* **Exercise prompt**
For this exercise, reproduce only the lines from the one holding "The image size is (1512, 791)." through the final line of the data below, exactly, and omit pictures.

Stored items
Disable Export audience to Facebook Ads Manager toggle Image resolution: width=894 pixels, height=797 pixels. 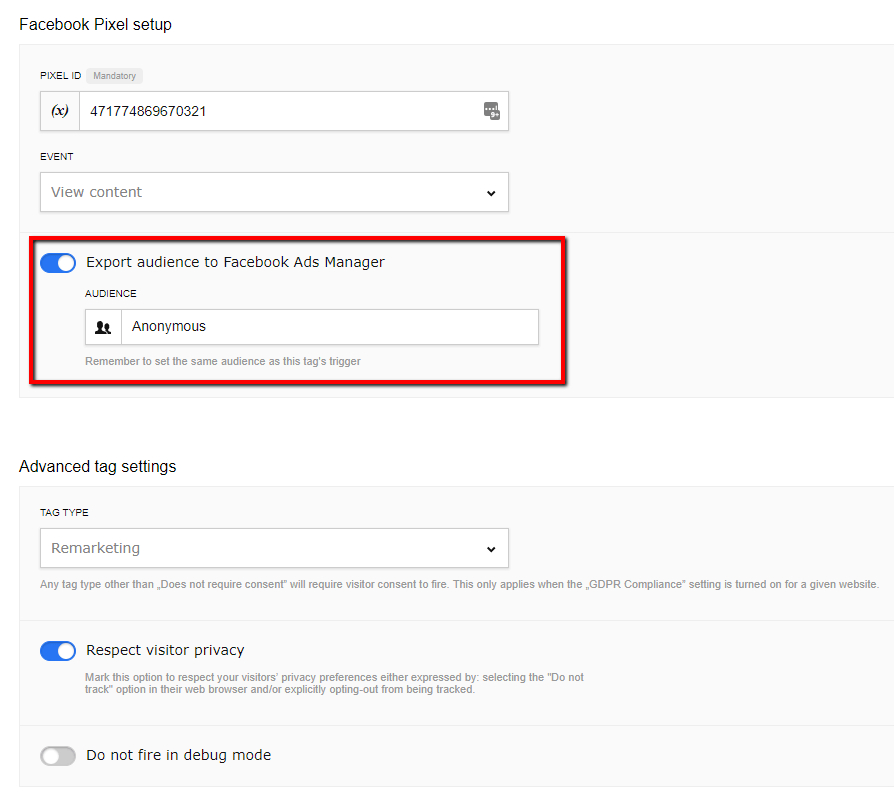point(58,263)
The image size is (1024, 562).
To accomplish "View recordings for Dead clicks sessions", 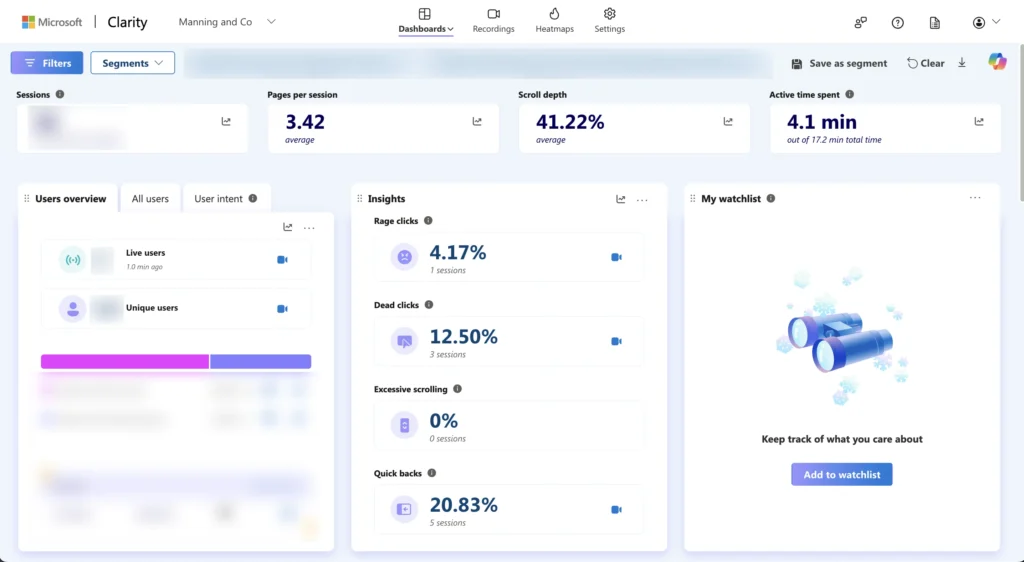I will 616,341.
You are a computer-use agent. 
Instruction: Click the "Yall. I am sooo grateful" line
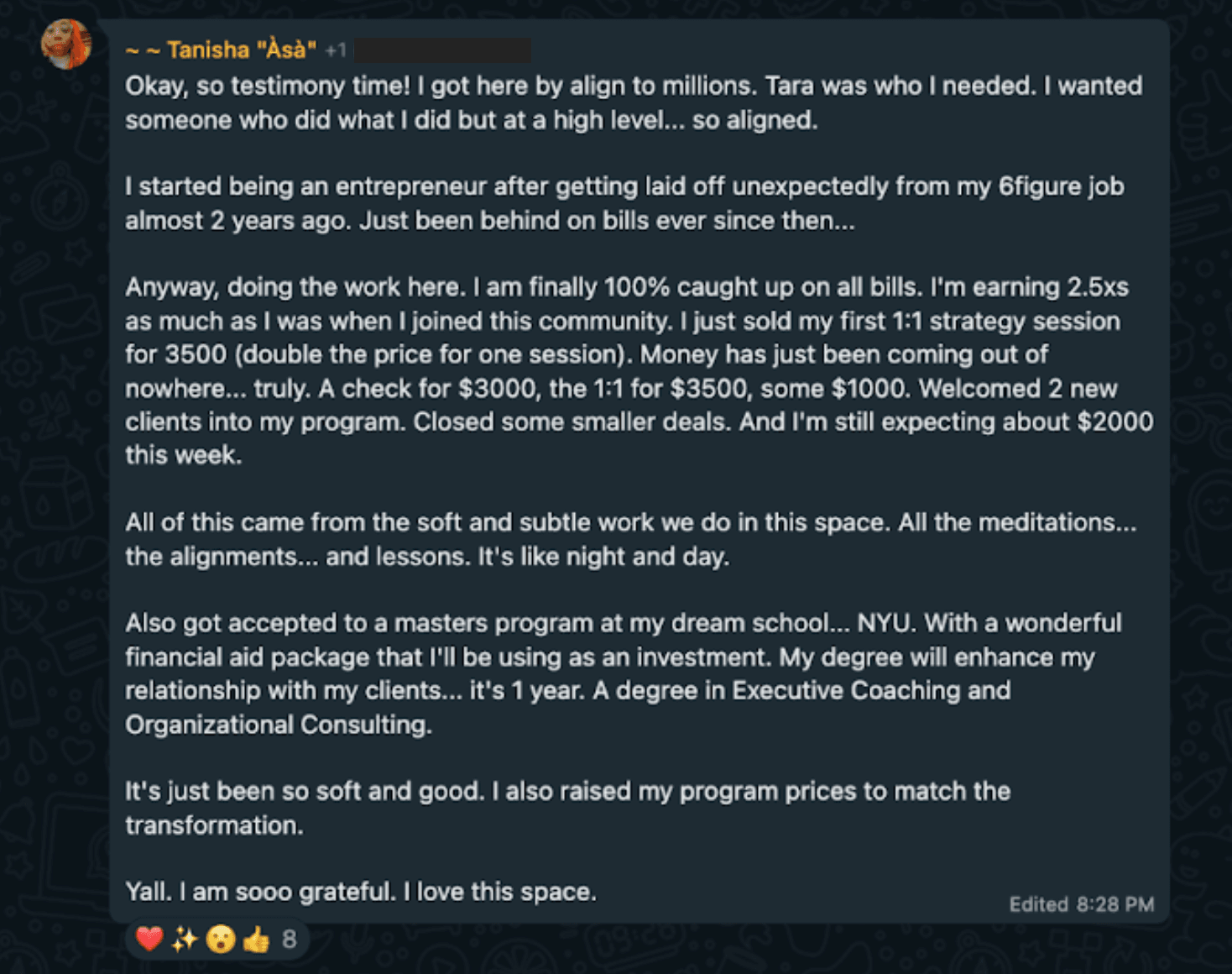[x=361, y=892]
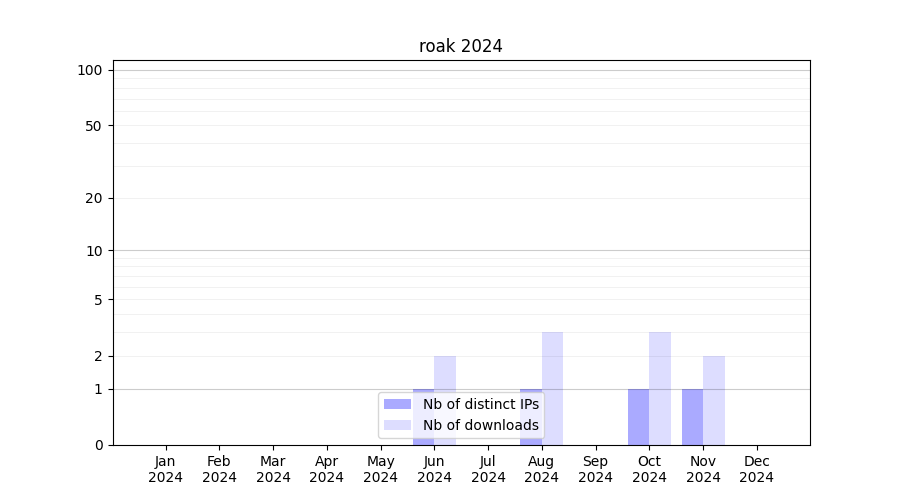Click the August downloads bar
This screenshot has height=500, width=900.
(552, 388)
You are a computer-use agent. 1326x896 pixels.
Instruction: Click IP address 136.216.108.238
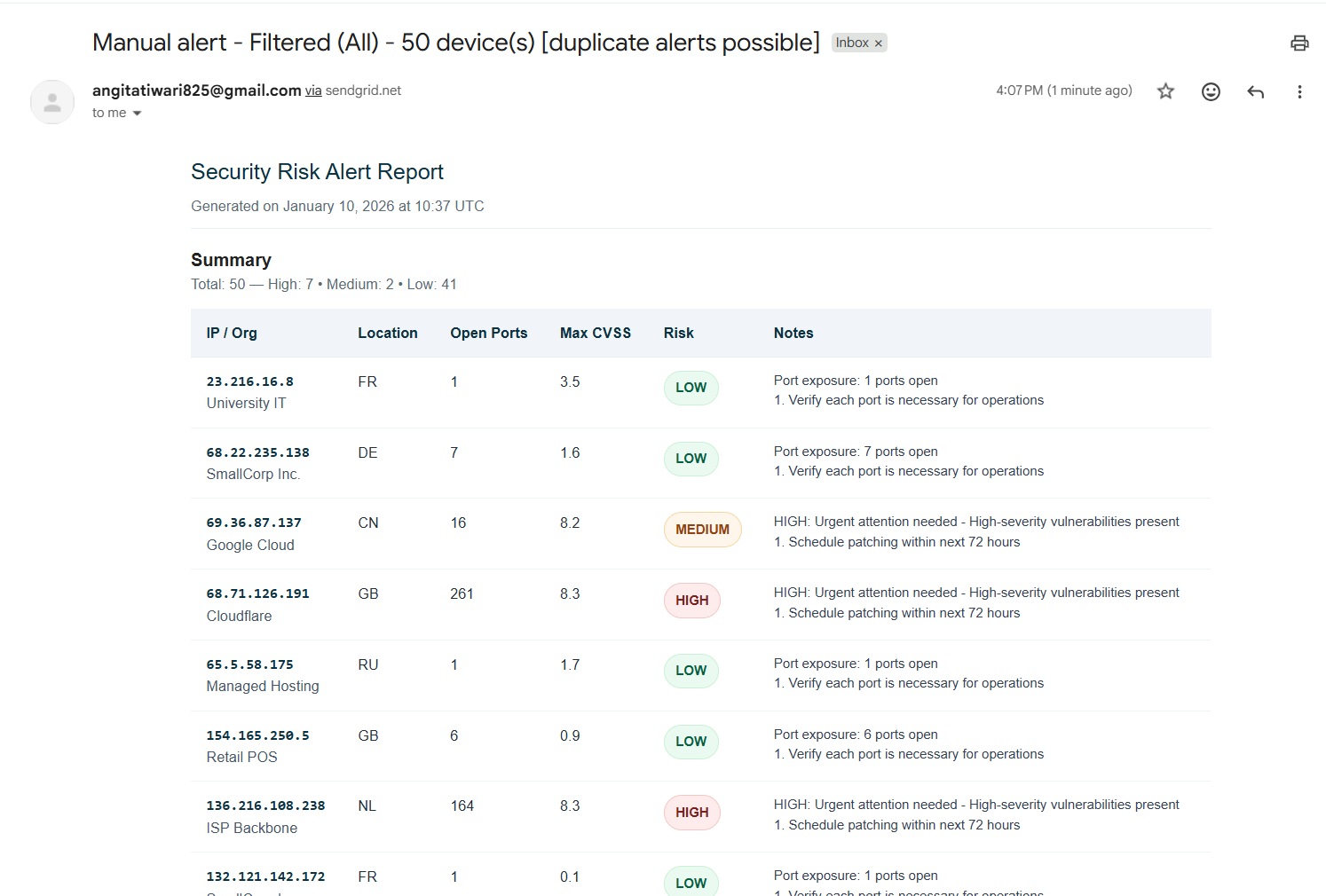(x=265, y=806)
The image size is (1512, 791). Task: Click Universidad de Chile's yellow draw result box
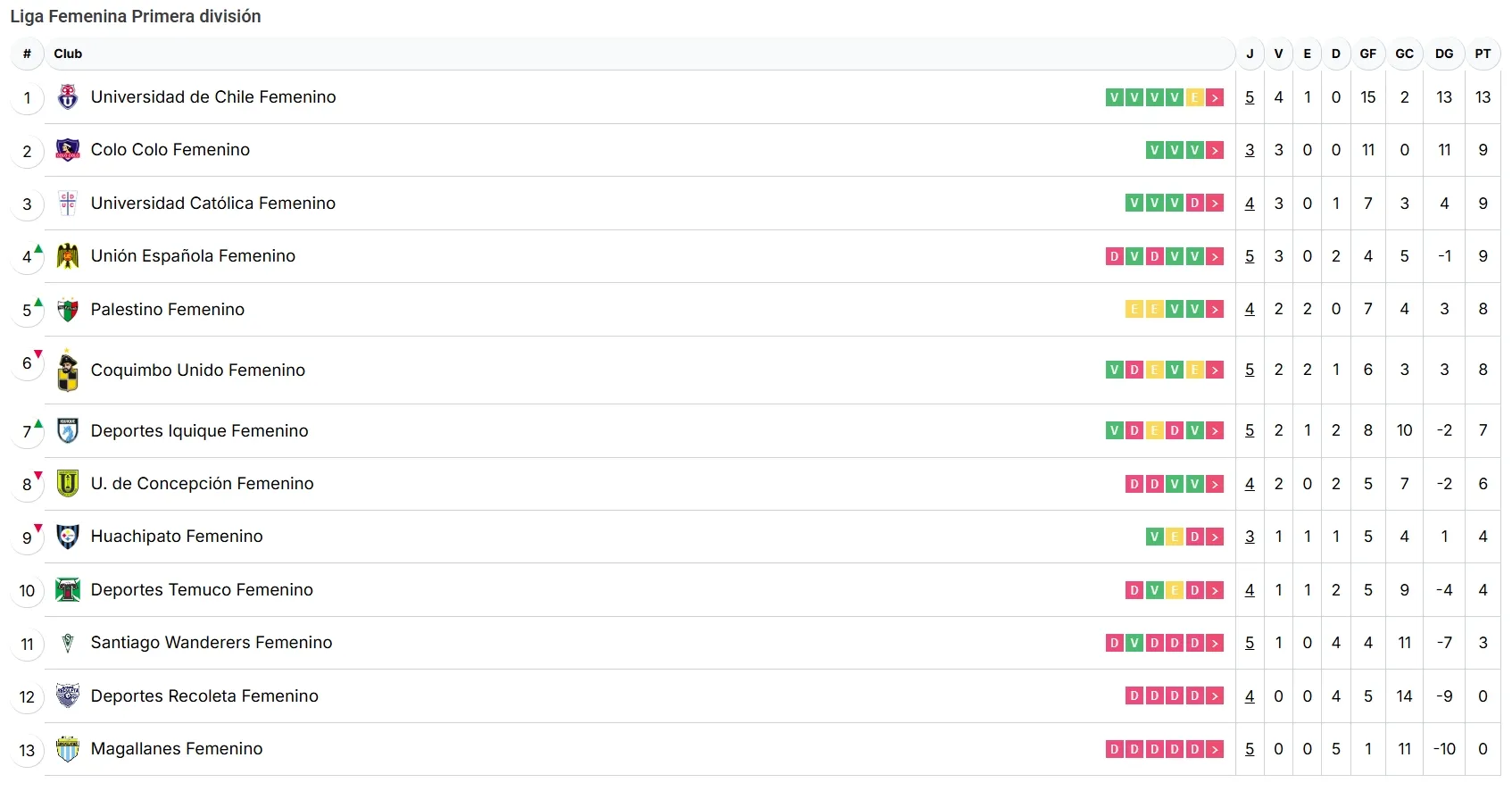point(1194,98)
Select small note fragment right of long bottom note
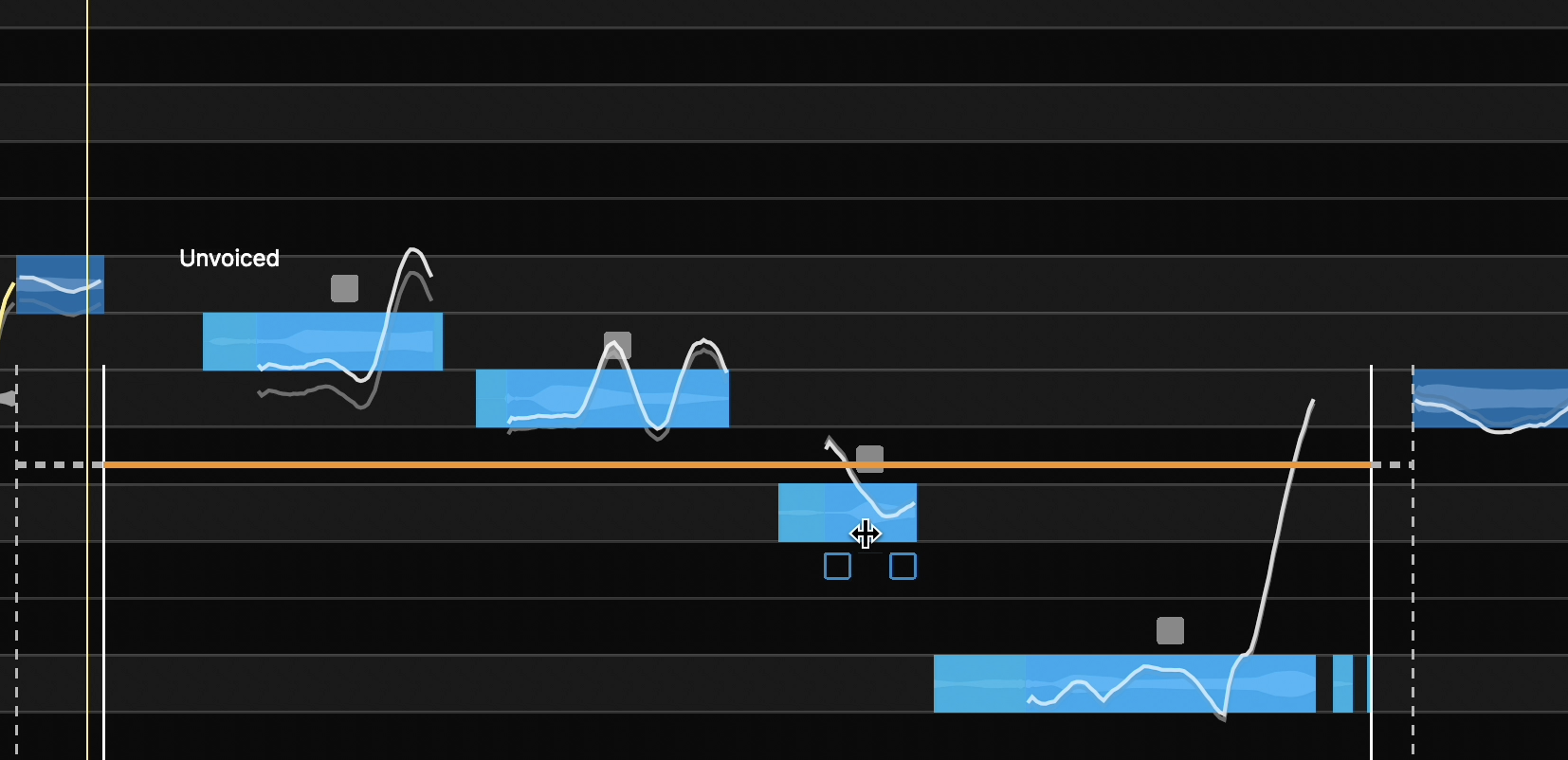The image size is (1568, 760). (x=1342, y=683)
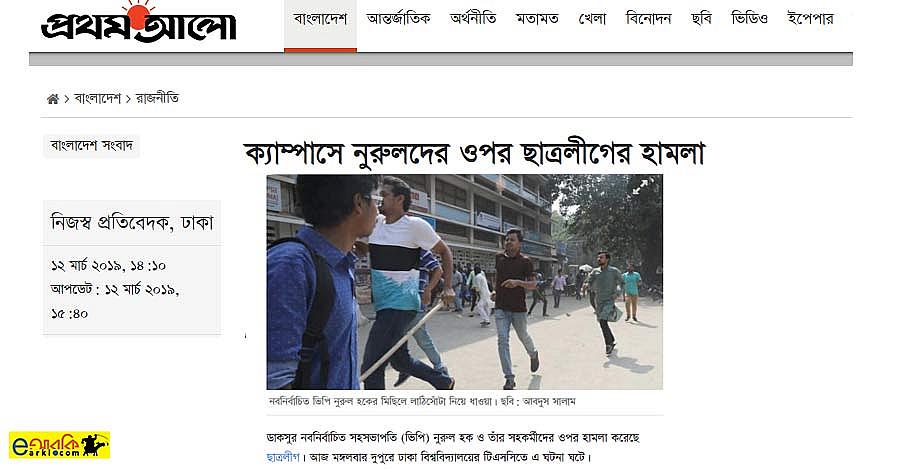Go to the home icon in breadcrumb
The width and height of the screenshot is (900, 469).
coord(52,99)
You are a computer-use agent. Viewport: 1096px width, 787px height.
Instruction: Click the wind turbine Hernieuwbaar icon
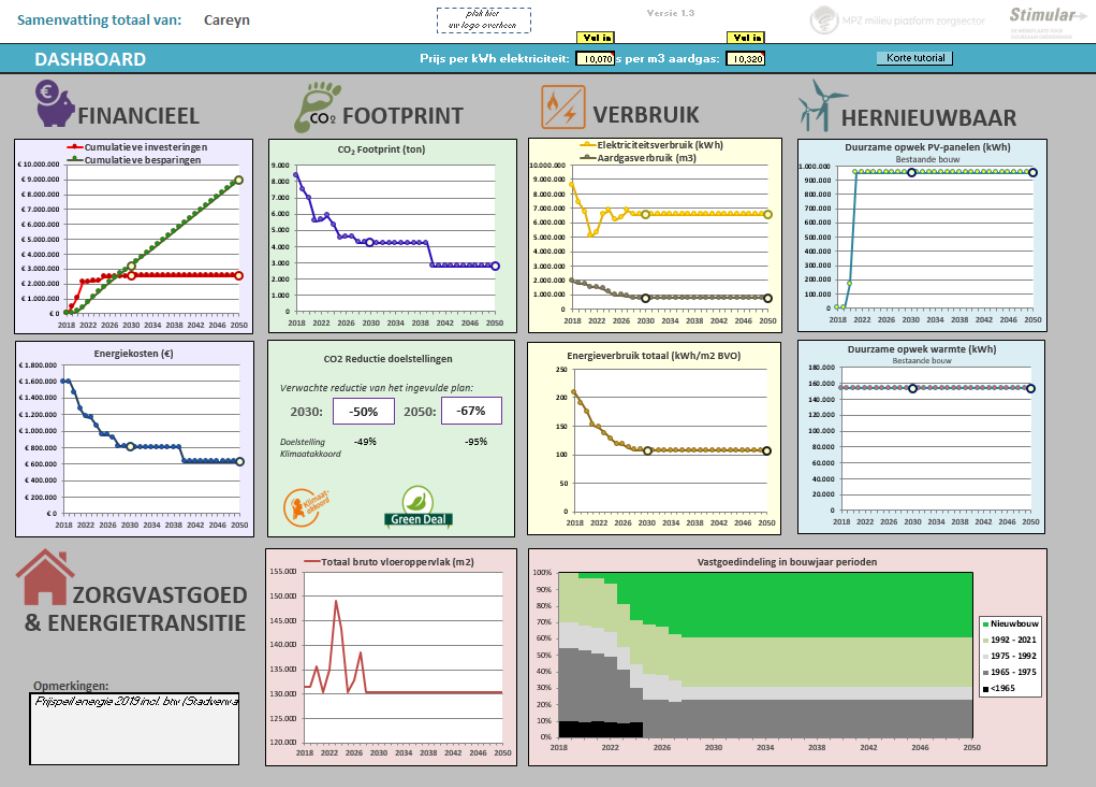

* **Reply**
The image size is (1512, 791). Task: Click Universidad de Chile's yellow draw result box
point(1194,98)
Select small note fragment right of long bottom note
The image size is (1568, 760). (x=1342, y=683)
Go to the home icon in breadcrumb
The width and height of the screenshot is (900, 469).
coord(52,99)
You are a computer-use agent. Viewport: 1096px width, 787px height.
Instruction: Click the wind turbine Hernieuwbaar icon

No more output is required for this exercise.